== Provided text

Re: OutOfMemory when doing map-side join

Posted by Amr Awadallah <aa...@cloudera.com>.
hmm, that is a 100KB per my math.

20K * 100K = 2GB

-- amr

Ashish Thusoo wrote:
> That does not sound right. Each row is 100MB - that sounds too much...
>  
> Ashish
>
> ------------------------------------------------------------------------
> *From:* Min Zhou [mailto:coderplay@gmail.com]
> *Sent:* Monday, June 15, 2009 7:16 PM
> *To:* hive-user@hadoop.apache.org
> *Subject:* Re: OutOfMemory when doing map-side join
>
> 20k rows need 2G memory?  so terrible.  The whole small table of mine 
> is less than 4MB,   what about yours?
>
> On Tue, Jun 16, 2009 at 6:59 AM, Namit Jain <njain@facebook.com 
> <ma...@facebook.com>> wrote:
>
>     Set  mapred.child.java.opts to increase mapper memory.

====
== Extracted records

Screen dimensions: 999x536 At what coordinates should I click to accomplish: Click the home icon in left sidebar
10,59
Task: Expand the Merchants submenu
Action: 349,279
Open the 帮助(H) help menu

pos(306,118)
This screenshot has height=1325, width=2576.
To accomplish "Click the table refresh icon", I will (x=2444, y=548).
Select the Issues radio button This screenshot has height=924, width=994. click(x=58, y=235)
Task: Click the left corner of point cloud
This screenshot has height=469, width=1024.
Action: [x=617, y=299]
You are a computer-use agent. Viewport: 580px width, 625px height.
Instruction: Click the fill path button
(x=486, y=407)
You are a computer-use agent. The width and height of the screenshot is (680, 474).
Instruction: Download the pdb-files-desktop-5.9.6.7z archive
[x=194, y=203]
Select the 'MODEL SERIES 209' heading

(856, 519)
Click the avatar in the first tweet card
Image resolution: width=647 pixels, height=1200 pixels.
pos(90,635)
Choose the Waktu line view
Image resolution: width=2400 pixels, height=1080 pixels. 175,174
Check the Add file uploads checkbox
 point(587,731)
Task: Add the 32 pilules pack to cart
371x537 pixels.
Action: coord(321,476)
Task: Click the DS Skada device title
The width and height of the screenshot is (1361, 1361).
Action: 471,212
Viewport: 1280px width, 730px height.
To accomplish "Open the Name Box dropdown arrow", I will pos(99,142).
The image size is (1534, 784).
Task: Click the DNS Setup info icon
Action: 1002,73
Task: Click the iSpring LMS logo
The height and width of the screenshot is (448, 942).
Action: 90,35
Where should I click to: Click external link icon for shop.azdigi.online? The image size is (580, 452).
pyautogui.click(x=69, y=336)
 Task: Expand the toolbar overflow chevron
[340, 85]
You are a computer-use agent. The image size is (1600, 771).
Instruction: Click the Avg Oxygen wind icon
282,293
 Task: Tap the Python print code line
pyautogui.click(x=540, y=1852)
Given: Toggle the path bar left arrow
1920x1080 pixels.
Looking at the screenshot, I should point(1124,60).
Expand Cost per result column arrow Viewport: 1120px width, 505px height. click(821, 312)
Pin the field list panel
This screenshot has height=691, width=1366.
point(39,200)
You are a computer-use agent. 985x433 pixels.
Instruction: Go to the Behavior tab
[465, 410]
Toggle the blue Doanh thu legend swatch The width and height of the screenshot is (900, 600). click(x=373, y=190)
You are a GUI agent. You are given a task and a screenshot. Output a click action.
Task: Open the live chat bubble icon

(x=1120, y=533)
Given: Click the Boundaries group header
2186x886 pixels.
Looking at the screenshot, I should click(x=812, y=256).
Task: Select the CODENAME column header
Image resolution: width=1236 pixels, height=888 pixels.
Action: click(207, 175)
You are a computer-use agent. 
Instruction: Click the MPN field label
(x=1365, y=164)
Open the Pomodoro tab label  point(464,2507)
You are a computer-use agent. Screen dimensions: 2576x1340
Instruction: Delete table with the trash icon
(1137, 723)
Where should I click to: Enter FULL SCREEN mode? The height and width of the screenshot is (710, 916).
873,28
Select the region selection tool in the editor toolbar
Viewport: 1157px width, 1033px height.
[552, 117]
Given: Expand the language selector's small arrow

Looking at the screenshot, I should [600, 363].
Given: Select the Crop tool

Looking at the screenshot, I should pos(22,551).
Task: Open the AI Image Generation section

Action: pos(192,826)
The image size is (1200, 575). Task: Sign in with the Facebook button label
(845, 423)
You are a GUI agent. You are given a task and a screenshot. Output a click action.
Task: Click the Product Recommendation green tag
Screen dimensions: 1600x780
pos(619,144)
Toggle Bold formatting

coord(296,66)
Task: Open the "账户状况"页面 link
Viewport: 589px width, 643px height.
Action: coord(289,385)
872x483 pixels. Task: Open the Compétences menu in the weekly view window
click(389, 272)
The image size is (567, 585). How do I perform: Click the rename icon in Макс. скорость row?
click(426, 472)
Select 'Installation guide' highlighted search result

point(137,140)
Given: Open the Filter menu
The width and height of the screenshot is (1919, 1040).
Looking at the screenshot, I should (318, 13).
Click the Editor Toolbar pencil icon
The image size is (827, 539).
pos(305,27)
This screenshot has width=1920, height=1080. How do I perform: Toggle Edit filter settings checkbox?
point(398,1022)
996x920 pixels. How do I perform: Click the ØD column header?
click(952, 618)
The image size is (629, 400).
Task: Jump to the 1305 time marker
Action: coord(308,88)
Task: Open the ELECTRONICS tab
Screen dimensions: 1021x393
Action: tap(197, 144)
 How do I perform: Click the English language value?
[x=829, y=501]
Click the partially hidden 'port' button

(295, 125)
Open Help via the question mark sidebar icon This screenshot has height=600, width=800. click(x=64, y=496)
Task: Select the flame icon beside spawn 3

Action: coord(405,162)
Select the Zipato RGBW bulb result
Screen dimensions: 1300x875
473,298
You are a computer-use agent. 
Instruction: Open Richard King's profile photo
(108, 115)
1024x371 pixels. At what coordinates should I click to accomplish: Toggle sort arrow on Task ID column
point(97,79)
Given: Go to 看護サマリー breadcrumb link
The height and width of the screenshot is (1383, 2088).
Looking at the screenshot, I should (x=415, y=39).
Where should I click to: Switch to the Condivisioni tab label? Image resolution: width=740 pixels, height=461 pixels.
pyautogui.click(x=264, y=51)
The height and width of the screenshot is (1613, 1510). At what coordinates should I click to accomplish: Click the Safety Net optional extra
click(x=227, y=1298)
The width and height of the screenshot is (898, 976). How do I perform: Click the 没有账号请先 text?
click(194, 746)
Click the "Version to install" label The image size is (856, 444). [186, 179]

====

* [Directions for this task]:
Write the next part of the mailing-list thread about running out of memory during a map-side join, starting right after its last sentence.

* [Answer to this task]:
>
>      
>
>      
>
>      
>
>      
>
>     *From:* Namit Jain [mailto:njain@facebook.com
>     <ma...@facebook.com>]
>     *Sent:* Monday, June 15, 2009 3:53 PM
>
>     *To:* hive-user@hadoop.apache.org <ma...@hadoop.apache.org>
>     *Subject:* RE: OutOfMemory when doing map-side join
>
>      
>
>     There are multiple things going on.
>
>      
>
>     Column pruning is not working with map-joins. It is being tracked at:
>
>      
>
>     https://issues.apache.org/jira/browse/HIVE-560
>
>      
>
>      
>
>     Also, since it is a Cartesian product, jdbm does not help  -
>     because a single key can be very large.
>
>      
>
>      
>
>     For now, you can do the column pruning yourself -- create a new
>     table with only the columns needed and then
>
>     join with the bigger table.
>
>      
>
>     You may still need to increase the mapper memory -  I was able to
>     load about 20k rows with about 2G mapper.
>
>      
>
>      
>
>      
>
>      
>
>      
>
>      
>
>      
>
>     *From:* Min Zhou [mailto:coderplay@gmail.com
>     <ma...@gmail.com>]
>     *Sent:* Sunday, June 14, 2009 11:02 PM
>     *To:* hive-user@hadoop.apache.org <ma...@hadoop.apache.org>
>     *Subject:* Re: OutOfMemory when doing map-side join
>
>      
>
>     btw, that small table 'application' has only one partition right
>     now,  20k rows.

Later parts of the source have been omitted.